Exercise goal:
With the pictures left out, please return exactly the line holding "Tap the plus icon to add currency" and each following line until the entries end.

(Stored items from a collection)
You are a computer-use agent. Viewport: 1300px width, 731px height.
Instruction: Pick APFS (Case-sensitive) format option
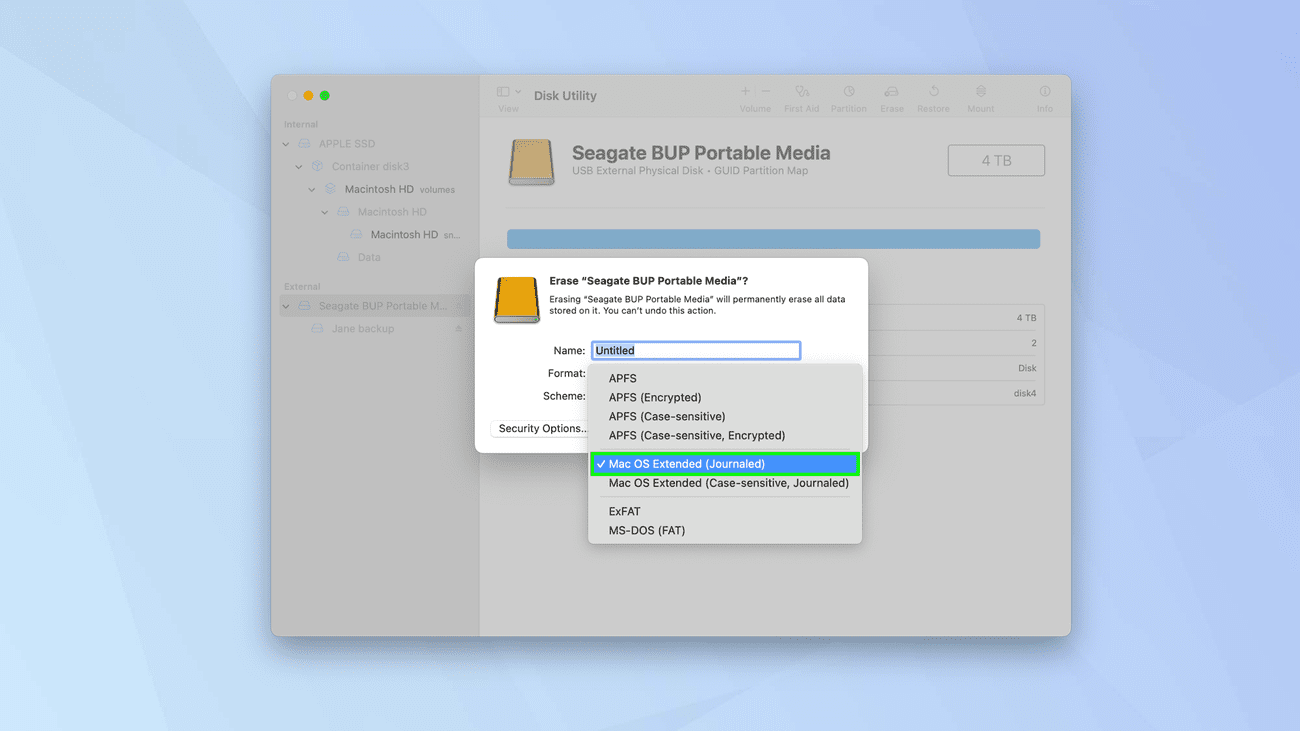coord(666,416)
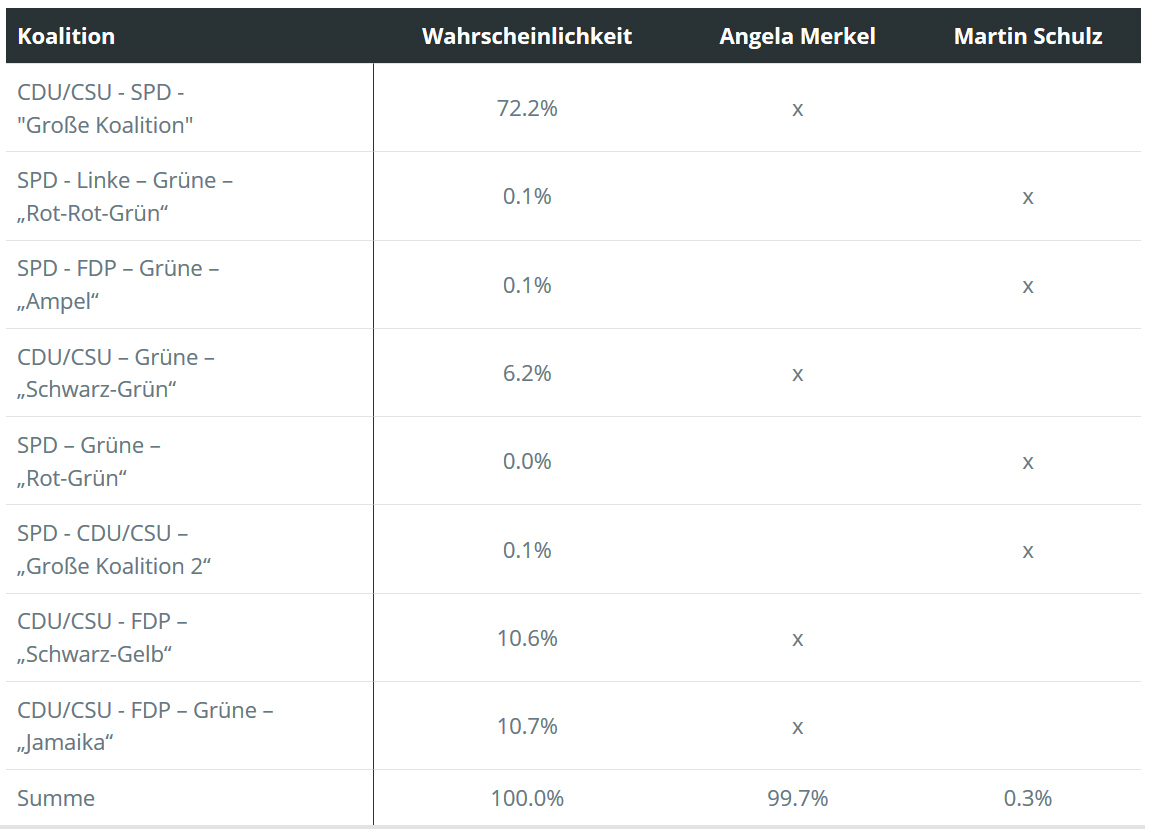Click the Martin Schulz column header
The height and width of the screenshot is (836, 1153).
(1028, 36)
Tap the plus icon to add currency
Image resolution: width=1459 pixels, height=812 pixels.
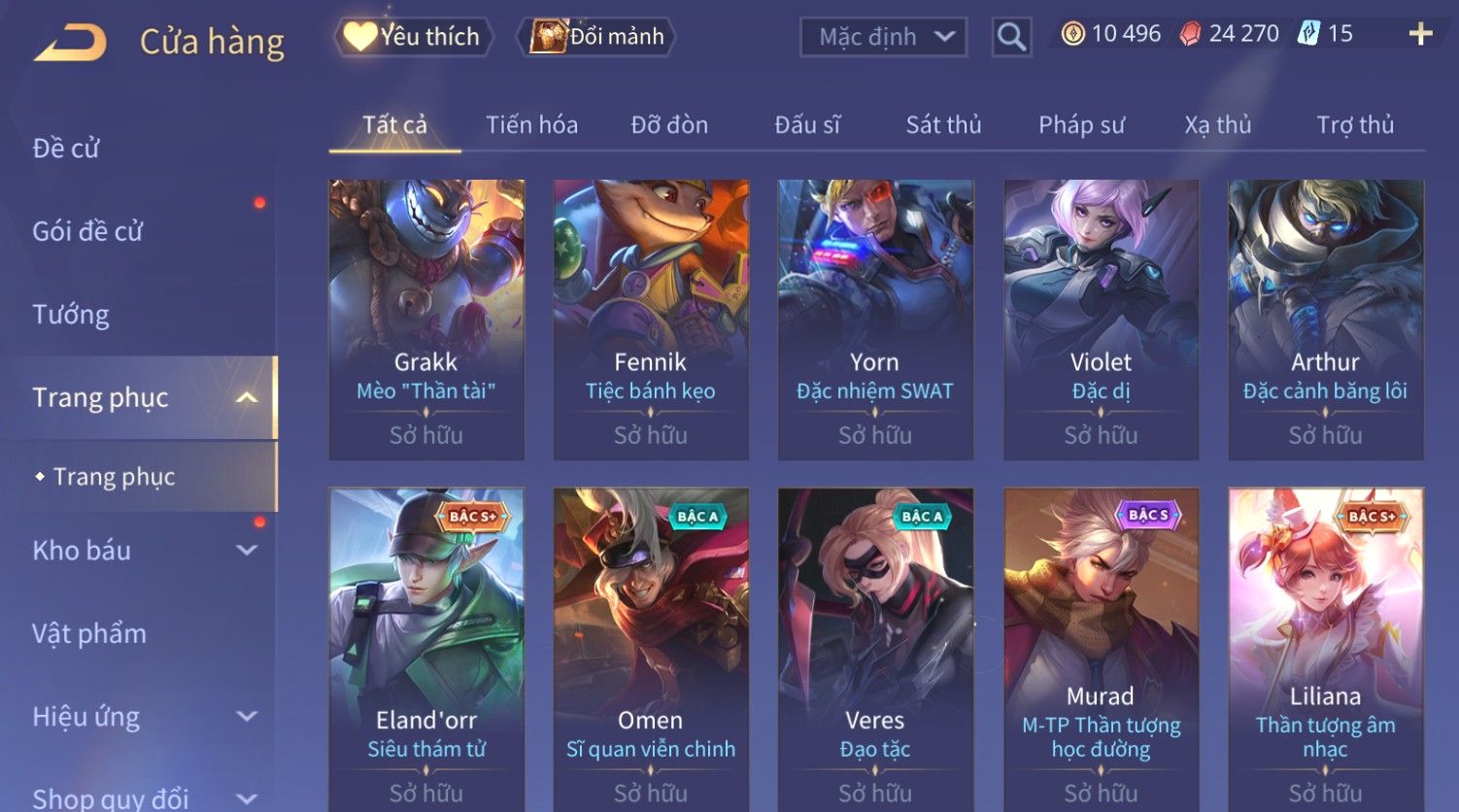(1420, 34)
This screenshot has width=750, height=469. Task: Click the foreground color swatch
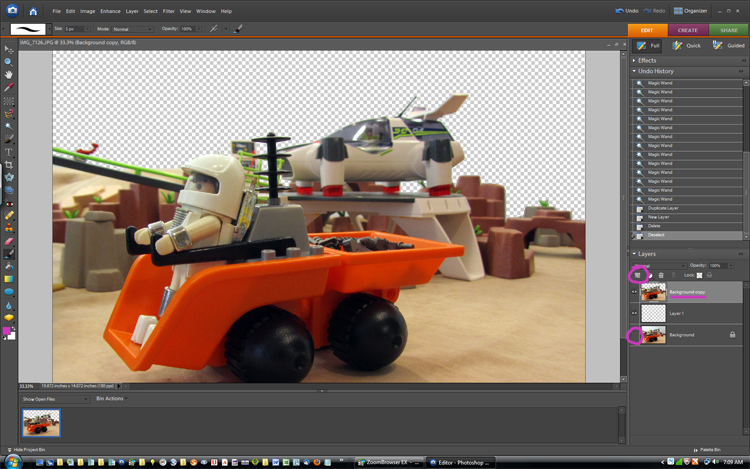(8, 331)
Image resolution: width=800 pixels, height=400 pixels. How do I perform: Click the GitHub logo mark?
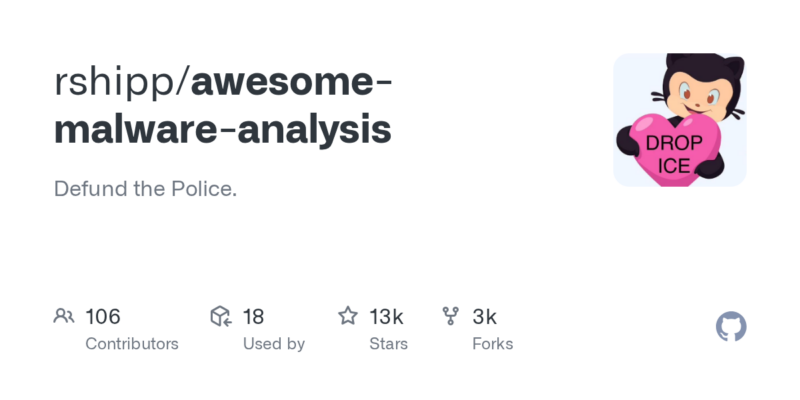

Output of the exercise:
Tap the plus icon to add currency
Image resolution: width=1459 pixels, height=812 pixels.
(1420, 34)
This screenshot has width=750, height=469. Task: Click the foreground color swatch
(8, 331)
Image resolution: width=800 pixels, height=400 pixels. How do I perform: Click the GitHub logo mark?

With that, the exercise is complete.